Build Predictive Machine Learning with Flink | Workshop on Dec 18 | Register Now

How Apache Kafka Enables Podium to “Ship It and See What Happens”

Written By

This a summary of Podium’s technological journey and an example of how our engineering team is tooling ourselves to scale well into the years to come. Here at Podium, we’re keenly focused on providing messaging tools to help local businesses modernize the way that they communicate with their customer base. What’s now become a full-blown end-to-end product suite servicing industries ranging anywhere from healthcare to home services started out much simpler, with business reviews management focused on automotive dealers.

What got us here won’t get us there…

In the early days, fresh out of Y Combinator, Podium frequently looked to the essays of Paul Graham as an instruction manual for how to thrive as a startup. Do Things That Don’t Scale was a fan favourite within the engineering org. That mantra evolved over time into an internally sourced one of “Ship It and See What Happens,” but the point remained the same: don’t over-engineer.

Our CTO likes to use a car analogy to describe Podium’s requisite evolution as we scale.

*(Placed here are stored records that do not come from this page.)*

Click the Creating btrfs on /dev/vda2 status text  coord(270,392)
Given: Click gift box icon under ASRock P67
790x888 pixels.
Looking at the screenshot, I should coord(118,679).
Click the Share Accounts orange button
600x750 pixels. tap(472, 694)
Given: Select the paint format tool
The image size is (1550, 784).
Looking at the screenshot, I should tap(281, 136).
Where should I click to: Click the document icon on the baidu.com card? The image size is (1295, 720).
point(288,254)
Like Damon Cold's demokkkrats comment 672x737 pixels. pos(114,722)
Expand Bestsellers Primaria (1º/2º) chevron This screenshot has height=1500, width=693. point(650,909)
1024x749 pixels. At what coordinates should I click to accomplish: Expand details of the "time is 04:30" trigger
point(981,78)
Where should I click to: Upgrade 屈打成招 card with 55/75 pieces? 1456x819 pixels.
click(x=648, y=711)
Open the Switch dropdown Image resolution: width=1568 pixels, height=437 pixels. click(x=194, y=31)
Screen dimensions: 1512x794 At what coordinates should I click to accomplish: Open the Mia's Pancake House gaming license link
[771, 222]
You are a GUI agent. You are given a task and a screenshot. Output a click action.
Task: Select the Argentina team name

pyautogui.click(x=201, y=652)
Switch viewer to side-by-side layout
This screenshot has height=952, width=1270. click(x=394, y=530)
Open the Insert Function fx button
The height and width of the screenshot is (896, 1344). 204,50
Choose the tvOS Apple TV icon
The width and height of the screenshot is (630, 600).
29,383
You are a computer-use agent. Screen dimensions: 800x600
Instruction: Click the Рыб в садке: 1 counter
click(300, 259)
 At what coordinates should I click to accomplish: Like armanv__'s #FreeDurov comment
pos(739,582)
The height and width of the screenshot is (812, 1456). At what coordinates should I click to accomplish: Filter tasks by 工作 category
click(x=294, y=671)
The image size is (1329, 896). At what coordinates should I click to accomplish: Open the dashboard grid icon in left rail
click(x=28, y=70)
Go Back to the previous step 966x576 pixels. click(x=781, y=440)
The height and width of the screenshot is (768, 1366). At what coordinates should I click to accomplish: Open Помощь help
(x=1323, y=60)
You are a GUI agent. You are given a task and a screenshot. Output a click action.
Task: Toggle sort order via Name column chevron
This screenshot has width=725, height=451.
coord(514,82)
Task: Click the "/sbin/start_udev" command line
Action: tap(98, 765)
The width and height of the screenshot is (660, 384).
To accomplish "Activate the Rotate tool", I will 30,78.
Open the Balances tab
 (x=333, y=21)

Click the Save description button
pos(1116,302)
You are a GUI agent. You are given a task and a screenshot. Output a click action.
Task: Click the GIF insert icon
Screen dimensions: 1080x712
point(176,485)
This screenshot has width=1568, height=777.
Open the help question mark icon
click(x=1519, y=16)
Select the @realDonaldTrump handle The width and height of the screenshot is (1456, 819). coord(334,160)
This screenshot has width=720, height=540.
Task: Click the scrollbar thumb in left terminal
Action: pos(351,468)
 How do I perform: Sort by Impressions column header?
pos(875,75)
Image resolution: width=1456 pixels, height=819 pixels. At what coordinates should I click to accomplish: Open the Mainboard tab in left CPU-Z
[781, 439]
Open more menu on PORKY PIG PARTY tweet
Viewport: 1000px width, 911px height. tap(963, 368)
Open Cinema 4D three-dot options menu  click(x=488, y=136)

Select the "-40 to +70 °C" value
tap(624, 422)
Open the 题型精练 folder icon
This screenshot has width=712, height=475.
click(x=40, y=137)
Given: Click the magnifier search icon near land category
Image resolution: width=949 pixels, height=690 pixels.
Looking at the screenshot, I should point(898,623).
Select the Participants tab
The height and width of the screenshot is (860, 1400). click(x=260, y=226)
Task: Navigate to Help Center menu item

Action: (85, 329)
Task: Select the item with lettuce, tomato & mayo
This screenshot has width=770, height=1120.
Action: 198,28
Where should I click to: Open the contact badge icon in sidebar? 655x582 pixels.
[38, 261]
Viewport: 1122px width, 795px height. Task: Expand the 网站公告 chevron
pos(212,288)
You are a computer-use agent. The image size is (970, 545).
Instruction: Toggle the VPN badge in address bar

The tooling has to change to fit the circumstances.

Then

In the early days of the company, the tech stack was akin to the composition of a Toyota Camry. The engine, transmission, axles, and brakes of a Camry are all designed to handle the low-grade stress expected to be placed upon them via the daily commute or a quick errand. Podium’s engineering “Camry” was a monolithic Rails app, single Postgres database, and outsourced DevOps.

Now

Podium’s infrastructure has evolved over the years to include a microservices architecture that runs within Kubernetes and distributed data tools like Apache Airflow and those found within the Apache Kafka® ecosystem. These tools allow us to handle the system load consisting of millions of conversations happening simultaneously on our platform. We started sprinkling in Kafka about three years ago, initially for simple queuing use cases, but it has now become a foundational piece of the infrastructure that we are using to build the engineering equivalent of a Ferrari.

Kafka use cases at Podium

Podium now uses the Kafka ecosystem everywhere within our infrastructure. Examples include:

  • Moving functionality that requires exactly-once processing guarantees away from RabbitMQ and onto Kafka
  • Building change data capture pipelines to pass data asynchronously across microservices
  • Building a dead letter queue waterfall technique into data pipelines requiring high throughput so that errant messages don’t clog the pipeline but can still be triaged later

Deep dive of a recent Kafka use case

Podium has done a great job over the years of delaying refactors until the indicators say that the performance gains from a refactoring will be worth it to our customers. We recently hit a critical mass of indicators signaling that our conversation search needed to speed up, so we put a brief hold on the existing roadmap and prioritized the refactoring at the top of the list.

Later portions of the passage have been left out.